Your output should be the line that contains "February 23, 2024 (502, 448)" and all lines after it in the records, retyped exactly through the last one.
** Opening DATASET CONTENT block **
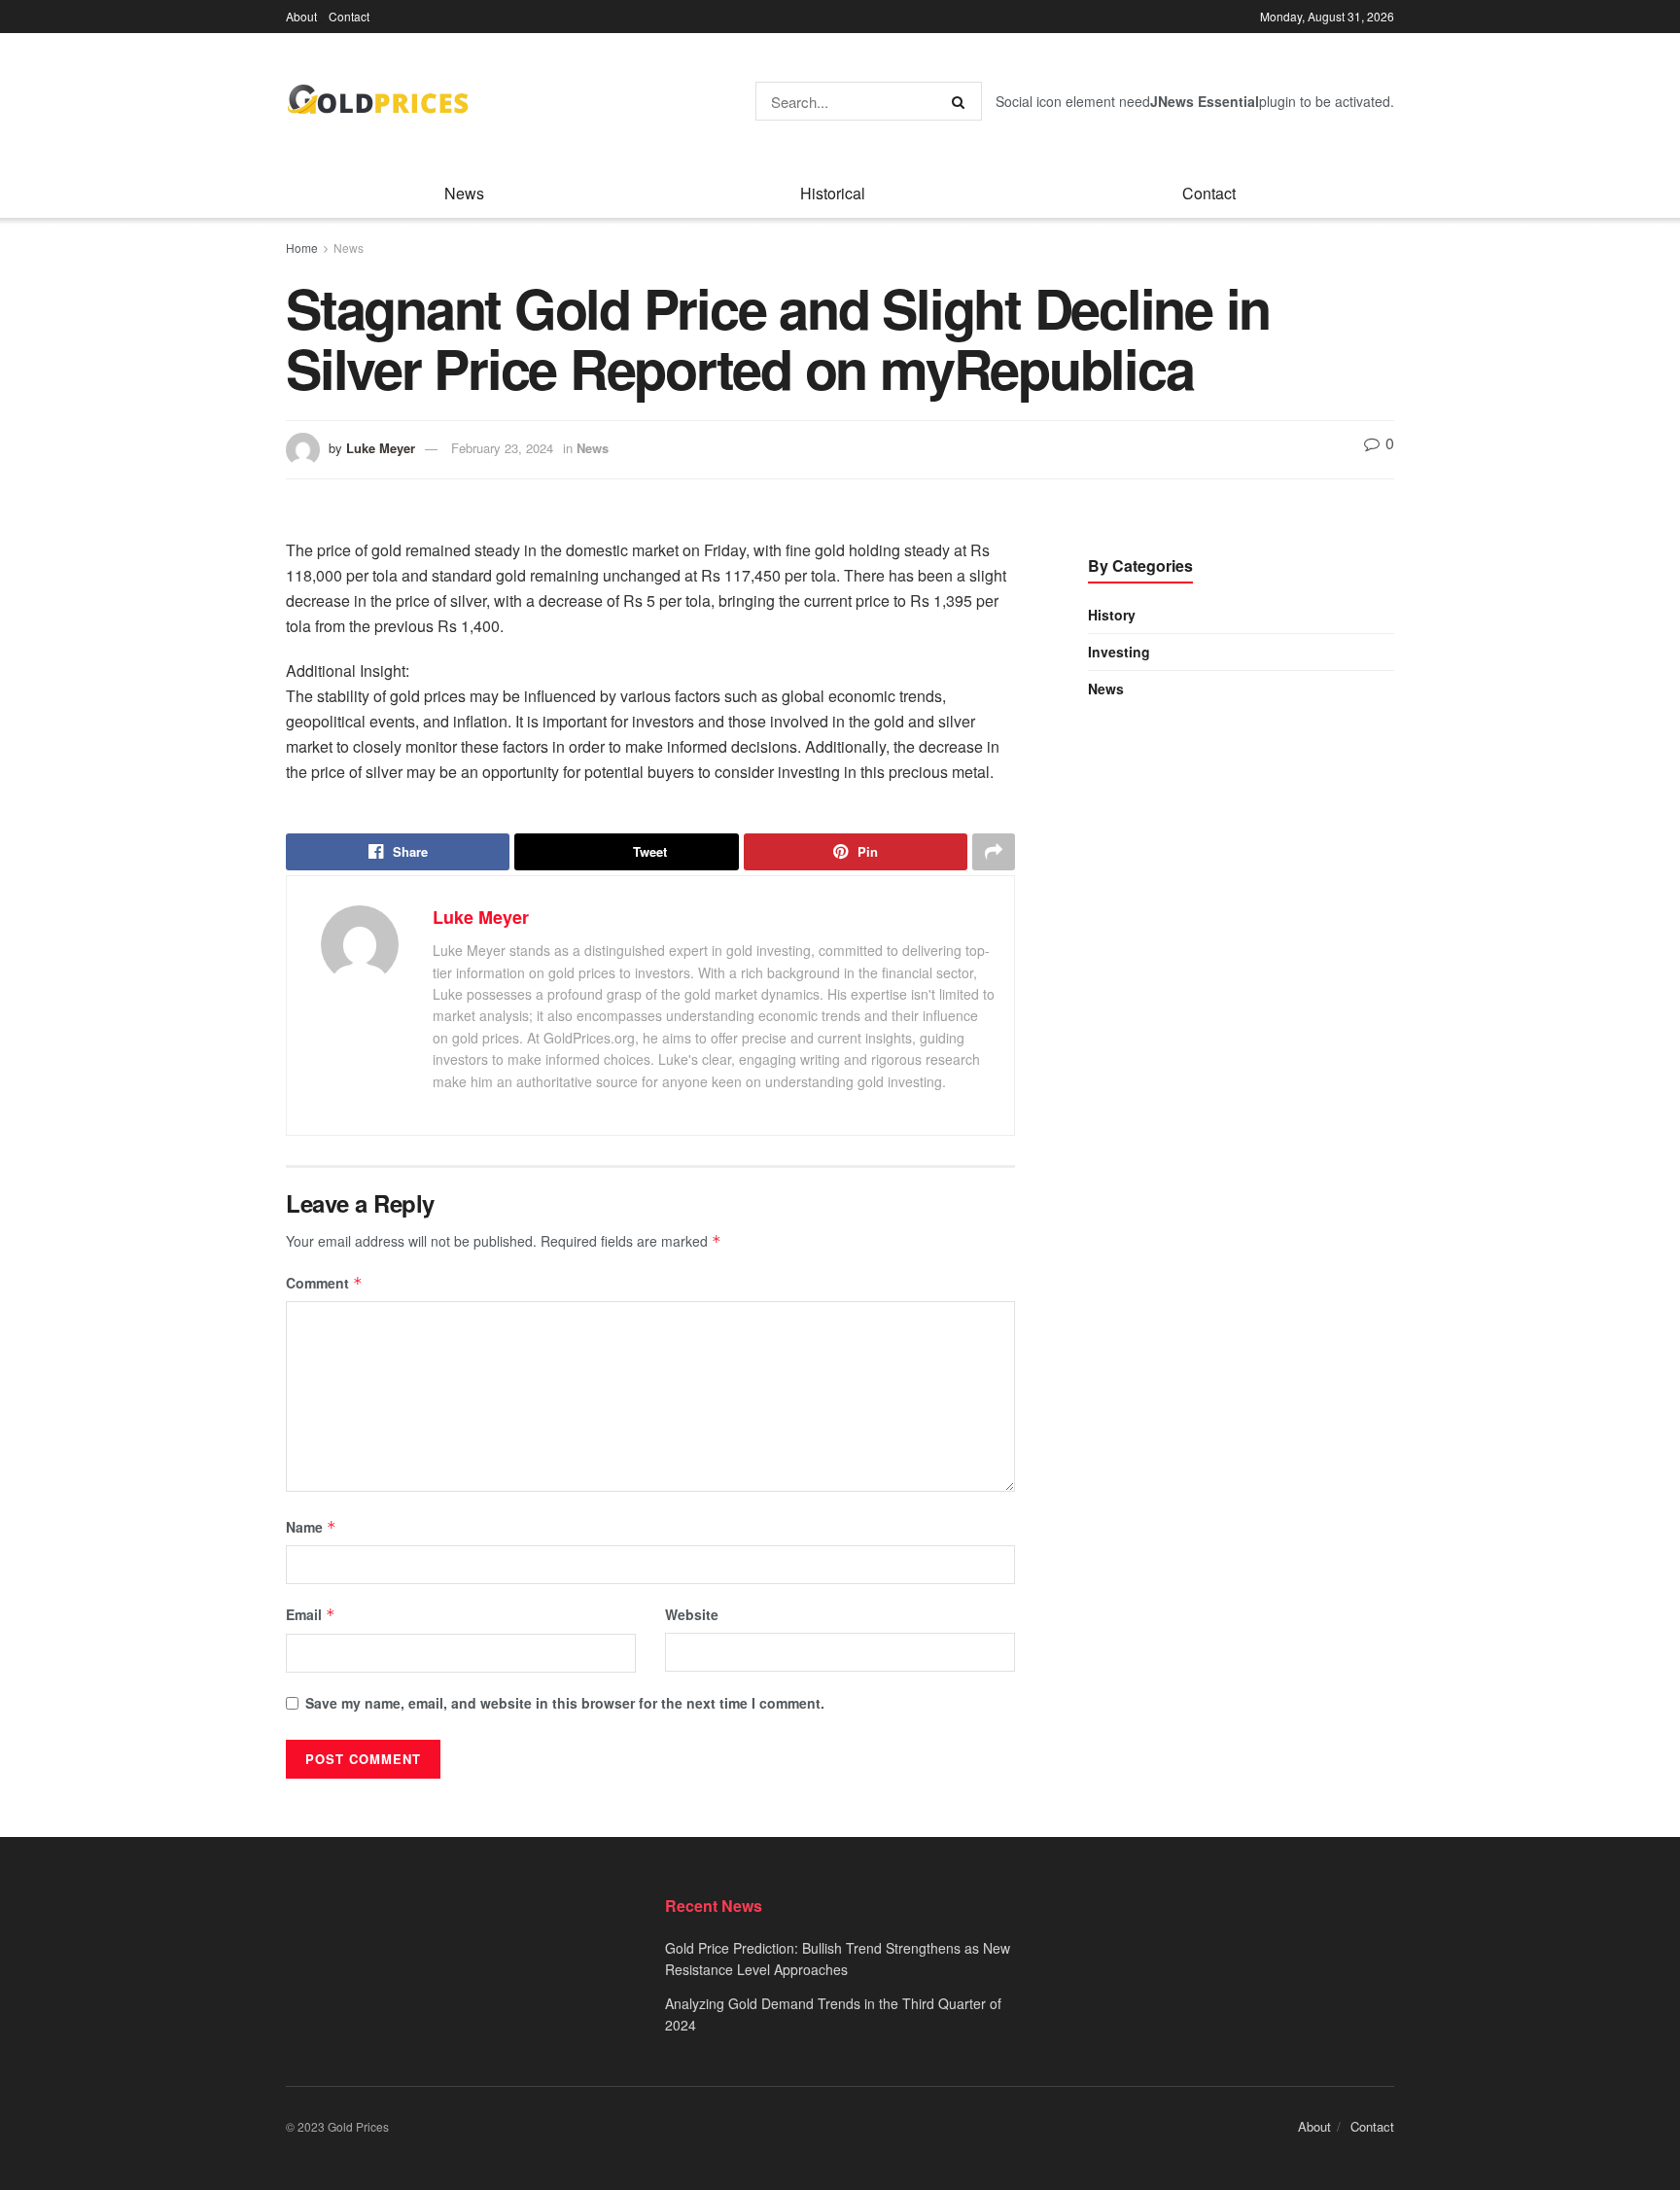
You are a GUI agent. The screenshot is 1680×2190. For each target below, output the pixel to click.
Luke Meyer (380, 448)
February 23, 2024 (502, 448)
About (301, 16)
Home (302, 247)
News (464, 193)
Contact (349, 16)
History (1112, 614)
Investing (1119, 651)
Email (310, 1614)
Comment (324, 1282)
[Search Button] (962, 101)
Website (691, 1614)
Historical (832, 193)
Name (311, 1527)
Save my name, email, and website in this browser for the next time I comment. (564, 1703)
** Closing DATASET CONTENT block **
### EXERCISE OUTPUT
February 23, 2024 (502, 448)
About (301, 16)
Home (302, 247)
News (464, 193)
Contact (349, 16)
History (1112, 614)
Investing (1119, 651)
Email (310, 1614)
Comment (324, 1282)
[Search Button] (962, 101)
Website (691, 1614)
Historical (832, 193)
Name (311, 1527)
Save my name, email, and website in this browser for the next time I comment. (564, 1703)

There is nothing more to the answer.